This past Saturday, June 29th, Matthew and I went to the Twenty One Pilots concert at the Nationwide Arena in Columbus, OH.
I have been to several small venue concerts, one medium-sized concert, and four big concerts. I honestly prefer the smaller venues and here’s why:
During the entire show last Saturday, I was fighting off a panic attack.
We sat in the nosebleeds. We wanted to sit closer, much closer, but as soon as the tickets went live all of the closer seats were immediately taken. We barely even got the seats we did before everything was sold out! The seats we were in were extremely high off the ground, which made me very dizzy and stressed because I have a terrible fear of heights.
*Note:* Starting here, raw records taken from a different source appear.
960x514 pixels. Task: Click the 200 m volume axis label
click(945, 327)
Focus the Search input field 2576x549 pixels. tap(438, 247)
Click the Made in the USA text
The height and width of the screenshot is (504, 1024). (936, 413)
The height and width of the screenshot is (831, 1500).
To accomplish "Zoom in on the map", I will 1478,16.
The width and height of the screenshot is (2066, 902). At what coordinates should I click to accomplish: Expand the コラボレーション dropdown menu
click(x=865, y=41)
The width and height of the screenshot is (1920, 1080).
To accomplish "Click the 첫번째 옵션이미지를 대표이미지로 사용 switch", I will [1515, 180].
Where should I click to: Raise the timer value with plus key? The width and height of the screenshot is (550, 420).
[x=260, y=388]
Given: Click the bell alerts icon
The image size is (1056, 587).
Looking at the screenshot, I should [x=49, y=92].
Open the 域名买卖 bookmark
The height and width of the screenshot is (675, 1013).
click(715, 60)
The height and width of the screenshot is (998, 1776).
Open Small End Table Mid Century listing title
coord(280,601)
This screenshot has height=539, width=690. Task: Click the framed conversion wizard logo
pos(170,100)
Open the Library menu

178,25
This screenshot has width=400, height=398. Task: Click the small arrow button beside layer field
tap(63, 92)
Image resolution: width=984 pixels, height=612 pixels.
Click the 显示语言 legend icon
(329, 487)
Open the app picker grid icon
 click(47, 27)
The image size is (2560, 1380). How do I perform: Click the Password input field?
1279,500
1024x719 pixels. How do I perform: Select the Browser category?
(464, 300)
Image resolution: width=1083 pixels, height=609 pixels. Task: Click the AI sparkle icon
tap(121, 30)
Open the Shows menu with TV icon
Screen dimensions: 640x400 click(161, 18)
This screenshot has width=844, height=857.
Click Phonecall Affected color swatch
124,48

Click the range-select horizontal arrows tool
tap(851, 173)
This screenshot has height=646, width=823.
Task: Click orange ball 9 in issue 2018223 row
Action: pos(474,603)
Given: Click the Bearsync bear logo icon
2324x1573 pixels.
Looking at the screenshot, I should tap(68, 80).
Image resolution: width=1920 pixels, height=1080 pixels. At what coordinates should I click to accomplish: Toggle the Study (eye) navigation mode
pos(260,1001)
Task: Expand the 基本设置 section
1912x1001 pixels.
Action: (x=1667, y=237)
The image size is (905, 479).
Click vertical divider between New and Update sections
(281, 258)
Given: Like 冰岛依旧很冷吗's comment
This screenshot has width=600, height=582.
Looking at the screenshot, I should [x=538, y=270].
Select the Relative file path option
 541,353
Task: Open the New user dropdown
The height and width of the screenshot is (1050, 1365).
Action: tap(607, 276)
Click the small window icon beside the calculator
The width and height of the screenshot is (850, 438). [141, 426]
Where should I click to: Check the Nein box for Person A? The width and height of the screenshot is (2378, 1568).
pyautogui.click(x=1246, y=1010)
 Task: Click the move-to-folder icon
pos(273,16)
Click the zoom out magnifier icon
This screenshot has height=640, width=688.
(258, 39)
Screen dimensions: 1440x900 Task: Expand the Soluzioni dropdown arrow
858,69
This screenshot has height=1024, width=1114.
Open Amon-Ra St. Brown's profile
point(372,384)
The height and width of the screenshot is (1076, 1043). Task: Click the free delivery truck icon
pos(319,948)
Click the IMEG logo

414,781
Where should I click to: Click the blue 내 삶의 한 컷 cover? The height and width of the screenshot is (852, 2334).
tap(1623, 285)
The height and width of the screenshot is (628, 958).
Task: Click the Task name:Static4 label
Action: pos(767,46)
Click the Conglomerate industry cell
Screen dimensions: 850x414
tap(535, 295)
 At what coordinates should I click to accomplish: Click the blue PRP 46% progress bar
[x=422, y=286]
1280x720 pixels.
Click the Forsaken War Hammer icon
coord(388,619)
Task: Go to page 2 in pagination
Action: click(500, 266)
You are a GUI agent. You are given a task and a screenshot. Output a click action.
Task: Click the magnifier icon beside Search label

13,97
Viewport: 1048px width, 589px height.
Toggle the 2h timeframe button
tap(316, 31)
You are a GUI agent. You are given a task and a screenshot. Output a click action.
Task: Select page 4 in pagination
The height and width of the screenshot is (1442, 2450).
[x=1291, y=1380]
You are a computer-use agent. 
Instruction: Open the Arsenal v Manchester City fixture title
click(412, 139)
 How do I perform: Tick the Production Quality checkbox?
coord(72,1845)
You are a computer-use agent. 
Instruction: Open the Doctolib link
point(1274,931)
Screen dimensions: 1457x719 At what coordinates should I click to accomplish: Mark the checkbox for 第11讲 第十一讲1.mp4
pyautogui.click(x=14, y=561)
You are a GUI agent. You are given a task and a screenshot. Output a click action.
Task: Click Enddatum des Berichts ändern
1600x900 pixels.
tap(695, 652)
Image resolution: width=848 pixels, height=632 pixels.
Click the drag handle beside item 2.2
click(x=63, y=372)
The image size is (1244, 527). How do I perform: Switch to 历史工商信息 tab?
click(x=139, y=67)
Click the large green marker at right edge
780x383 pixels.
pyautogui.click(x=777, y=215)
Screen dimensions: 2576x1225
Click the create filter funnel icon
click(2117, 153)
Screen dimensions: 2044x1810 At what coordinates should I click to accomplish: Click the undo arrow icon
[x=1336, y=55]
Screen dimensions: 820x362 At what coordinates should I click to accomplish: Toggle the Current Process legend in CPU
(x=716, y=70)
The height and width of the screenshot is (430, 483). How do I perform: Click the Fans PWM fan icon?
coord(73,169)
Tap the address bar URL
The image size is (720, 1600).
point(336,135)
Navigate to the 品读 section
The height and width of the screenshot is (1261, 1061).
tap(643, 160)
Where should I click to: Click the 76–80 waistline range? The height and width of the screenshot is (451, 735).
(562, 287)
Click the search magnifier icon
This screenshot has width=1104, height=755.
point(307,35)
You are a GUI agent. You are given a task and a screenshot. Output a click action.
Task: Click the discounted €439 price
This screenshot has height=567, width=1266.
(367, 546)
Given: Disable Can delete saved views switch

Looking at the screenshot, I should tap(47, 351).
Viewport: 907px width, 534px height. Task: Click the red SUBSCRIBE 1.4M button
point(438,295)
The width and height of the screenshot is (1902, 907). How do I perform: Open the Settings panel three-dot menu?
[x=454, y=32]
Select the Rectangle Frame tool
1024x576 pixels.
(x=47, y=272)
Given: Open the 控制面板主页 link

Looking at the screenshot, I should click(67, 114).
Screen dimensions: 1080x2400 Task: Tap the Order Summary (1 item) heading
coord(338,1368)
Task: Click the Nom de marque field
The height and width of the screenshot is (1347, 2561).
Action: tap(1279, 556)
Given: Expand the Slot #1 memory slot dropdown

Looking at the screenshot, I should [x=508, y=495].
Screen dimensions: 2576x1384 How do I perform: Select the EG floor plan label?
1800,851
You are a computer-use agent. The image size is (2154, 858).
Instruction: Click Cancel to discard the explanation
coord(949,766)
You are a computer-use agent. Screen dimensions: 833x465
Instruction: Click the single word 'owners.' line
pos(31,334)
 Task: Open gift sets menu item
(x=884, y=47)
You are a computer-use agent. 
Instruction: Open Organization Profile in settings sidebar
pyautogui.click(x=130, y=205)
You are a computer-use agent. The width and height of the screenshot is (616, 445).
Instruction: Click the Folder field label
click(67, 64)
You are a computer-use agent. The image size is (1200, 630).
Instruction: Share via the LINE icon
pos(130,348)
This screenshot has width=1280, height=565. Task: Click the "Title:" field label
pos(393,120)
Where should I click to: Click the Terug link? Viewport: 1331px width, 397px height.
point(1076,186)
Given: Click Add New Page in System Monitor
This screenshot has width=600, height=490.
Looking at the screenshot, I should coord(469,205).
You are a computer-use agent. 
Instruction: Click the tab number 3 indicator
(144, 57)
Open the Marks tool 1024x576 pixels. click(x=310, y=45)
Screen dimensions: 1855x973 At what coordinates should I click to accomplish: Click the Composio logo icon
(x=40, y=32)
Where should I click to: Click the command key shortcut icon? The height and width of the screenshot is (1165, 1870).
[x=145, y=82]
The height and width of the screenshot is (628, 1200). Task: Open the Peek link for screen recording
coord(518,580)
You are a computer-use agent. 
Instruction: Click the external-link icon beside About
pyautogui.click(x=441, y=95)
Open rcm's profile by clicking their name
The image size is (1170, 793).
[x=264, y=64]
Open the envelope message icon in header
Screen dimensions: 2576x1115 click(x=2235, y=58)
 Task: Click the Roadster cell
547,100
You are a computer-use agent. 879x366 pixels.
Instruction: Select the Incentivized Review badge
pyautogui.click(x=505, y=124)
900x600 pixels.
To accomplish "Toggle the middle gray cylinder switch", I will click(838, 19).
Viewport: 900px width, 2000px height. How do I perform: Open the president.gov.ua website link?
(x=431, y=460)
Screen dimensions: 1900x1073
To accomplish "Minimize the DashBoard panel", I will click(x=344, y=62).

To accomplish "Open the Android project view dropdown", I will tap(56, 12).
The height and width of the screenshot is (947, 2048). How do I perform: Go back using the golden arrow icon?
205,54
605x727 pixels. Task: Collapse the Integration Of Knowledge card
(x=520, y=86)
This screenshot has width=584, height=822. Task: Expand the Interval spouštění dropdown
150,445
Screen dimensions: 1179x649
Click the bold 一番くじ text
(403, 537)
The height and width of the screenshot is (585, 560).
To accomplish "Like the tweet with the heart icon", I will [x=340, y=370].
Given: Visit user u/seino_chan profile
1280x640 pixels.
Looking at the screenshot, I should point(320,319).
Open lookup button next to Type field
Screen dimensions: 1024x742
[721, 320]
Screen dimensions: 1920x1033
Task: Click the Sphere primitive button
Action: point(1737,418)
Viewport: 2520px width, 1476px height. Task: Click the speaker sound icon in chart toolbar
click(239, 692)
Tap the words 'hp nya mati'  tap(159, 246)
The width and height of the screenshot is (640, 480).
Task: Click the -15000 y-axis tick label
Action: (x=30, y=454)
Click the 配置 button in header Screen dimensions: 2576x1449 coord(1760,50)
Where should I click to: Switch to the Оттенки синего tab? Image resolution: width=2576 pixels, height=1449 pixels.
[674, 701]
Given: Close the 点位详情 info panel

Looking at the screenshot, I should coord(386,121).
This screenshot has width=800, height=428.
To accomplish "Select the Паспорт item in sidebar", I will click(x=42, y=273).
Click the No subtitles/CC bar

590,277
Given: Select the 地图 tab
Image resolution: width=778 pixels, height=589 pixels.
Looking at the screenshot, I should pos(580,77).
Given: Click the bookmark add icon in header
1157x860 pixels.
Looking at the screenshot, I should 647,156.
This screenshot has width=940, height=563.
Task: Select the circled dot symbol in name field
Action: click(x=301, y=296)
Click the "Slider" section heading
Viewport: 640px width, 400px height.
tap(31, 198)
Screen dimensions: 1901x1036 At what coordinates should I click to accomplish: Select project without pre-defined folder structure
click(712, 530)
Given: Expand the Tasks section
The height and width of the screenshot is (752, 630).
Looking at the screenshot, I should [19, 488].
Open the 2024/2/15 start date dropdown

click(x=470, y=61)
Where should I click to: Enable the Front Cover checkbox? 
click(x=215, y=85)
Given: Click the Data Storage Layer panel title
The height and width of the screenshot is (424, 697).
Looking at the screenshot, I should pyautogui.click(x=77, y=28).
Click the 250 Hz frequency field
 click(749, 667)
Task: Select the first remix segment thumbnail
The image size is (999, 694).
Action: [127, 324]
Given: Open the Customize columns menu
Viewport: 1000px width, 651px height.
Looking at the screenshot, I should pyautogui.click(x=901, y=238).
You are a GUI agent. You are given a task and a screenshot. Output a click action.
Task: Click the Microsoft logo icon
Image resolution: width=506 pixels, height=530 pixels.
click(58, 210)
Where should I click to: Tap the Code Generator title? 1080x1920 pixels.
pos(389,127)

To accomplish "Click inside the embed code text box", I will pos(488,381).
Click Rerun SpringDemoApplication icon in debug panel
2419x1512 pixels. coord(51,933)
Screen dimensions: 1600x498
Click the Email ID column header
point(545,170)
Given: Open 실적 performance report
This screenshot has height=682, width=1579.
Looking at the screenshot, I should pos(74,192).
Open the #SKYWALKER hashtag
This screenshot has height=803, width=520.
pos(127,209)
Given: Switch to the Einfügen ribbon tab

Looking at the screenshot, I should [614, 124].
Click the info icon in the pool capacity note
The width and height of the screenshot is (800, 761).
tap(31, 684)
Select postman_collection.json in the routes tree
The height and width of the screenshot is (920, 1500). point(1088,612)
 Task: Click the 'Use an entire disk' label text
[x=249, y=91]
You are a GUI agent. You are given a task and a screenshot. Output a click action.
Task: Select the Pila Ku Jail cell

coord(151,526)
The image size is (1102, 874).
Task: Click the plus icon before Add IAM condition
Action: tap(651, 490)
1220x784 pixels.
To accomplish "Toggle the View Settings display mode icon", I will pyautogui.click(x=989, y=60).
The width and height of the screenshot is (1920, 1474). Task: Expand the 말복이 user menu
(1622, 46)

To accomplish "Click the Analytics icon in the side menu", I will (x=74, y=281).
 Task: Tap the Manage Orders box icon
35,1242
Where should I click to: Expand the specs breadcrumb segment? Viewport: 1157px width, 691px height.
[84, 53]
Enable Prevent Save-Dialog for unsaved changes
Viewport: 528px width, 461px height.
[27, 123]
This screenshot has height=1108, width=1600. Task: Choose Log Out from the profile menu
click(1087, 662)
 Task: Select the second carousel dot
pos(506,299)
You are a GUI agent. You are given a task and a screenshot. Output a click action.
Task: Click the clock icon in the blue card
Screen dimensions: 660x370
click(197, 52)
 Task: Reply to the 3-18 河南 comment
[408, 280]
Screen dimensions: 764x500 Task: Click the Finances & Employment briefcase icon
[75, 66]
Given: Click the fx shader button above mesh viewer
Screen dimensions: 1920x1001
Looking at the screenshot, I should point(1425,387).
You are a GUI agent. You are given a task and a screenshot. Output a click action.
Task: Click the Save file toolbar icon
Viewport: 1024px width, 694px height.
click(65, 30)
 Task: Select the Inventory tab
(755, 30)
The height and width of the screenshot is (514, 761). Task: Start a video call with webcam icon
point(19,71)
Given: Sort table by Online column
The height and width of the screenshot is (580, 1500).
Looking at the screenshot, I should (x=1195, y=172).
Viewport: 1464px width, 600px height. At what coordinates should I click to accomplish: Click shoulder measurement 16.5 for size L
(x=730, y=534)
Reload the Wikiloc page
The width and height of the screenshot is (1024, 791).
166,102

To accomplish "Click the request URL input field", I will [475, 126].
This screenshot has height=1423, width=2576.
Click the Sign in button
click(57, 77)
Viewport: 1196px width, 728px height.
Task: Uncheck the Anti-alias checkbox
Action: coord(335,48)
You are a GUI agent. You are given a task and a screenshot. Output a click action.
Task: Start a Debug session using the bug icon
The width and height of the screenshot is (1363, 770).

When the opening act began, I felt fine. They weren’t too loud and the crowd wasn’t screaming yet. But when Twenty One Pilots took the stage, I almost had to leave.
I am very sensitive to loud noises. I hate the word “trigger” because it is so overused and trendy to say nowadays, but loud noises honestly trigger my panic attacks.
They opened with the first song on their album, Jumpsuit. It was loud. I was sitting high above the ground. There were people all around me. And I felt like I couldn’t breathe.
The first thing I noticed was my breathing. I was breathing short, quick breaths and it didn’t feel like they were accomplishing anything. I then felt light-headed. The stage got darker and darker and I realized I was seeing in tunnel-vision. My ears started to ring so loud that I could hardly hear the music. My toes started to tingle, then went numb. The tingling was travelling up my feet. I felt like I might pass out.
I wasn’t surprised that this happened. It always does when I’m surrounded by lots of people or loud noises. Saturday night I was surrounded by both. I wanted to step outside and breathe, but I didn’t want Matthew to miss any of the show because I knew he would follow me. So I pushed through.
I couldn’t sing for the first half of the show because I felt like I couldn’t breathe. But I danced and pretended like I was fine. I kept reminding myself that this feeling isn’t forever and that I have control over my body.
I then began to pray. I asked God to take away my panic and anxiety. As soon as I prayed, I started to calm down. About halfway through the concert, I felt normal again. I was able to enjoy myself. I still couldn’t sing as much as I would have liked because being out of breath is another anxiety trigger for me. But I still had an amazing time.
I’m glad I decided to fight and control the anxiety rather than let it consume me and take away my enjoyment. Overall, the concert was wonderful and I do not regret going. I refuse to let my anxiety dictate whether I go or do something I truly want or not. I am in control of my anxiety, not the other way around.